### DIRECTION
Return all of the following records, reproducing each line exactly as it appears.

--- AVAILABLE DATA ---

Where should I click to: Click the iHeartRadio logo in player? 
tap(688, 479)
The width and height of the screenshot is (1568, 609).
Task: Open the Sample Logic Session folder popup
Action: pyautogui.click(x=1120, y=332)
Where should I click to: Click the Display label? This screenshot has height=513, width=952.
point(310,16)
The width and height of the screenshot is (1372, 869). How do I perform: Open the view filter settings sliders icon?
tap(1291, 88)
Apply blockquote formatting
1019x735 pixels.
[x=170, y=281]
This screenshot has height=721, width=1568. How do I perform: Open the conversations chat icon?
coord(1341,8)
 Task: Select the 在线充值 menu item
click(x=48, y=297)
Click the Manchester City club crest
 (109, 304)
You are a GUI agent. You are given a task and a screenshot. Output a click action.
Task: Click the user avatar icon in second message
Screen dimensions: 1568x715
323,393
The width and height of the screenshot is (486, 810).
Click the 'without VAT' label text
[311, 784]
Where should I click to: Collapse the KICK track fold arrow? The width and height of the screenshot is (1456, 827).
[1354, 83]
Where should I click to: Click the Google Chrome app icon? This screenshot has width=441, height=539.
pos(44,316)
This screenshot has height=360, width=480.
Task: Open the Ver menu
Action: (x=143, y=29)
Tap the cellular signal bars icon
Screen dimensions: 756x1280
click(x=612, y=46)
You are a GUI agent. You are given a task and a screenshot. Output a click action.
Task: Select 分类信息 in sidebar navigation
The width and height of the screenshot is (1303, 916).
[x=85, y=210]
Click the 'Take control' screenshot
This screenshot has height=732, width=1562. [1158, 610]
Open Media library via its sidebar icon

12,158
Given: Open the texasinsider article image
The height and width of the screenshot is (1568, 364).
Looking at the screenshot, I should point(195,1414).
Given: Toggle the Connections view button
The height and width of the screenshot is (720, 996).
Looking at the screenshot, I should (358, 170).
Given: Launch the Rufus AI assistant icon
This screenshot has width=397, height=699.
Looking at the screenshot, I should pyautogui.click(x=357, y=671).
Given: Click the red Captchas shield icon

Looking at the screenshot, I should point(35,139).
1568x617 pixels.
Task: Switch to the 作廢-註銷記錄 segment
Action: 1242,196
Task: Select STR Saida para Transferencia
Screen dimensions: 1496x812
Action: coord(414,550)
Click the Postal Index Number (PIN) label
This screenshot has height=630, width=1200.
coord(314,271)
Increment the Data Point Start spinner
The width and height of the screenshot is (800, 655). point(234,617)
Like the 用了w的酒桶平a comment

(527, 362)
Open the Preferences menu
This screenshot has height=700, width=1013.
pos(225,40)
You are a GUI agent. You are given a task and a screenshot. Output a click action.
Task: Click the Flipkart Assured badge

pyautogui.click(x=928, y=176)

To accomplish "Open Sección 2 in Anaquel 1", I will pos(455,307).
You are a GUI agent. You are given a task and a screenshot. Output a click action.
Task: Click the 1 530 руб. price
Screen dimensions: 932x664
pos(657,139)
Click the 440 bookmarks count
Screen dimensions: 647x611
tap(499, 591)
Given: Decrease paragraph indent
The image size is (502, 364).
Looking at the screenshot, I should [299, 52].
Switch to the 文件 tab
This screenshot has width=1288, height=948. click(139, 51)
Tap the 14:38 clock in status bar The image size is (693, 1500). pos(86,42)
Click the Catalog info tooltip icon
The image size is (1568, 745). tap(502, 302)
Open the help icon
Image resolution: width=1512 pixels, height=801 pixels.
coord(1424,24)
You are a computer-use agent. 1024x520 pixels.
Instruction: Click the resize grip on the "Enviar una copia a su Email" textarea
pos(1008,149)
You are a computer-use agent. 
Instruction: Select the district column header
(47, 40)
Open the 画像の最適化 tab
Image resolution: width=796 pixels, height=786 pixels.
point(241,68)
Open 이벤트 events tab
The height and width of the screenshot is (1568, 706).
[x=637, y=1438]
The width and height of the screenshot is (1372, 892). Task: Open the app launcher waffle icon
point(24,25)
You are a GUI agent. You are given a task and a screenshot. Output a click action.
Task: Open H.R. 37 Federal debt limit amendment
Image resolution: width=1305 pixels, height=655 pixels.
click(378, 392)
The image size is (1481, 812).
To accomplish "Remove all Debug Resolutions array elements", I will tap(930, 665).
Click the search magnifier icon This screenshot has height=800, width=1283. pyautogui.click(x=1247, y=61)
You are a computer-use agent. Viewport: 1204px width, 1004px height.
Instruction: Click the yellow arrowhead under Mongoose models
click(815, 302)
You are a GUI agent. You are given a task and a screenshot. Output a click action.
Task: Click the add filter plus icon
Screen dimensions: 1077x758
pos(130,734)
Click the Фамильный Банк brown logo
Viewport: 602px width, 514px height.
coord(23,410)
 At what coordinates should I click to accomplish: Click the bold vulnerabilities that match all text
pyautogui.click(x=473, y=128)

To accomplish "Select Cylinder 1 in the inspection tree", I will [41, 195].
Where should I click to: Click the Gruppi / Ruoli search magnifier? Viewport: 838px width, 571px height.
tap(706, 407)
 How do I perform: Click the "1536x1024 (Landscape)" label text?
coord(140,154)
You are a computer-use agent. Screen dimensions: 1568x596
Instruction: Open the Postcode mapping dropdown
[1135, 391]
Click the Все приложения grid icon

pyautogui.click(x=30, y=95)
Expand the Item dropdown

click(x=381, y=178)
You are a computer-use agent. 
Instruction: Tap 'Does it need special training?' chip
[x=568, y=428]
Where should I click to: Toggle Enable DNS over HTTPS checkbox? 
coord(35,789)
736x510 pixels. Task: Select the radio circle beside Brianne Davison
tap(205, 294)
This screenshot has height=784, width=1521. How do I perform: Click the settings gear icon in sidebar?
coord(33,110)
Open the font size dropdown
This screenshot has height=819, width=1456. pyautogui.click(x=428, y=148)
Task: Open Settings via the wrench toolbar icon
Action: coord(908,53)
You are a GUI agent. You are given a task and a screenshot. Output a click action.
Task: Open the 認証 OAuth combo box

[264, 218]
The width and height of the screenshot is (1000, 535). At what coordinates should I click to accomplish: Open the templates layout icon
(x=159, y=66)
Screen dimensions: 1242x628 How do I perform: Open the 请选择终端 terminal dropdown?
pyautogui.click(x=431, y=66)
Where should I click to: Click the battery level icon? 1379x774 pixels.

---

### TASK RESPONSE
Where should I click to: Click the iHeartRadio logo in player? 
tap(688, 479)
The width and height of the screenshot is (1568, 609).
Task: Open the Sample Logic Session folder popup
Action: pyautogui.click(x=1120, y=332)
Where should I click to: Click the Display label? This screenshot has height=513, width=952.
point(310,16)
The width and height of the screenshot is (1372, 869). How do I perform: Open the view filter settings sliders icon?
tap(1291, 88)
Apply blockquote formatting
1019x735 pixels.
[x=170, y=281]
This screenshot has height=721, width=1568. How do I perform: Open the conversations chat icon?
coord(1341,8)
 Task: Select the 在线充值 menu item
click(x=48, y=297)
Click the Manchester City club crest
 (109, 304)
You are a GUI agent. You are given a task and a screenshot. Output a click action.
Task: Click the user avatar icon in second message
Screen dimensions: 1568x715
323,393
The width and height of the screenshot is (486, 810).
Click the 'without VAT' label text
[311, 784]
Where should I click to: Collapse the KICK track fold arrow? The width and height of the screenshot is (1456, 827).
[1354, 83]
Where should I click to: Click the Google Chrome app icon? This screenshot has width=441, height=539.
pos(44,316)
This screenshot has height=360, width=480.
Task: Open the Ver menu
Action: (x=143, y=29)
Tap the cellular signal bars icon
Screen dimensions: 756x1280
click(x=612, y=46)
You are a GUI agent. You are given a task and a screenshot. Output a click action.
Task: Select 分类信息 in sidebar navigation
The width and height of the screenshot is (1303, 916).
[x=85, y=210]
Click the 'Take control' screenshot
This screenshot has height=732, width=1562. [1158, 610]
Open Media library via its sidebar icon

12,158
Given: Open the texasinsider article image
The height and width of the screenshot is (1568, 364).
Looking at the screenshot, I should point(195,1414).
Given: Toggle the Connections view button
The height and width of the screenshot is (720, 996).
Looking at the screenshot, I should (358, 170).
Given: Launch the Rufus AI assistant icon
This screenshot has width=397, height=699.
Looking at the screenshot, I should pyautogui.click(x=357, y=671).
Given: Click the red Captchas shield icon

Looking at the screenshot, I should point(35,139).
1568x617 pixels.
Task: Switch to the 作廢-註銷記錄 segment
Action: 1242,196
Task: Select STR Saida para Transferencia
Screen dimensions: 1496x812
Action: coord(414,550)
Click the Postal Index Number (PIN) label
This screenshot has height=630, width=1200.
coord(314,271)
Increment the Data Point Start spinner
The width and height of the screenshot is (800, 655). point(234,617)
Like the 用了w的酒桶平a comment

(527, 362)
Open the Preferences menu
This screenshot has height=700, width=1013.
pos(225,40)
You are a GUI agent. You are given a task and a screenshot. Output a click action.
Task: Click the Flipkart Assured badge

pyautogui.click(x=928, y=176)

To accomplish "Open Sección 2 in Anaquel 1", I will pos(455,307).
You are a GUI agent. You are given a task and a screenshot. Output a click action.
Task: Click the 1 530 руб. price
Screen dimensions: 932x664
pos(657,139)
Click the 440 bookmarks count
Screen dimensions: 647x611
tap(499, 591)
Given: Decrease paragraph indent
The image size is (502, 364).
Looking at the screenshot, I should [299, 52].
Switch to the 文件 tab
This screenshot has width=1288, height=948. click(139, 51)
Tap the 14:38 clock in status bar The image size is (693, 1500). pos(86,42)
Click the Catalog info tooltip icon
The image size is (1568, 745). tap(502, 302)
Open the help icon
Image resolution: width=1512 pixels, height=801 pixels.
coord(1424,24)
You are a computer-use agent. 1024x520 pixels.
Instruction: Click the resize grip on the "Enviar una copia a su Email" textarea
pos(1008,149)
You are a computer-use agent. 
Instruction: Select the district column header
(47, 40)
Open the 画像の最適化 tab
Image resolution: width=796 pixels, height=786 pixels.
point(241,68)
Open 이벤트 events tab
The height and width of the screenshot is (1568, 706).
[x=637, y=1438]
The width and height of the screenshot is (1372, 892). Task: Open the app launcher waffle icon
point(24,25)
You are a GUI agent. You are given a task and a screenshot. Output a click action.
Task: Open H.R. 37 Federal debt limit amendment
Image resolution: width=1305 pixels, height=655 pixels.
click(378, 392)
The image size is (1481, 812).
To accomplish "Remove all Debug Resolutions array elements", I will tap(930, 665).
Click the search magnifier icon This screenshot has height=800, width=1283. pyautogui.click(x=1247, y=61)
You are a computer-use agent. Viewport: 1204px width, 1004px height.
Instruction: Click the yellow arrowhead under Mongoose models
click(815, 302)
You are a GUI agent. You are given a task and a screenshot. Output a click action.
Task: Click the add filter plus icon
Screen dimensions: 1077x758
pos(130,734)
Click the Фамильный Банк brown logo
Viewport: 602px width, 514px height.
coord(23,410)
 At what coordinates should I click to accomplish: Click the bold vulnerabilities that match all text
pyautogui.click(x=473, y=128)

To accomplish "Select Cylinder 1 in the inspection tree", I will [41, 195].
Where should I click to: Click the Gruppi / Ruoli search magnifier? Viewport: 838px width, 571px height.
tap(706, 407)
 How do I perform: Click the "1536x1024 (Landscape)" label text?
coord(140,154)
You are a computer-use agent. Screen dimensions: 1568x596
Instruction: Open the Postcode mapping dropdown
[1135, 391]
Click the Все приложения grid icon

pyautogui.click(x=30, y=95)
Expand the Item dropdown

click(x=381, y=178)
You are a computer-use agent. 
Instruction: Tap 'Does it need special training?' chip
[x=568, y=428]
Where should I click to: Toggle Enable DNS over HTTPS checkbox? 
coord(35,789)
736x510 pixels. Task: Select the radio circle beside Brianne Davison
tap(205, 294)
This screenshot has height=784, width=1521. How do I perform: Click the settings gear icon in sidebar?
coord(33,110)
Open the font size dropdown
This screenshot has height=819, width=1456. pyautogui.click(x=428, y=148)
Task: Open Settings via the wrench toolbar icon
Action: coord(908,53)
You are a GUI agent. You are given a task and a screenshot. Output a click action.
Task: Open the 認証 OAuth combo box

[264, 218]
The width and height of the screenshot is (1000, 535). At what coordinates should I click to accomplish: Open the templates layout icon
(x=159, y=66)
Screen dimensions: 1242x628 How do I perform: Open the 请选择终端 terminal dropdown?
pyautogui.click(x=431, y=66)
Where should I click to: Click the battery level icon? 1379x774 pixels.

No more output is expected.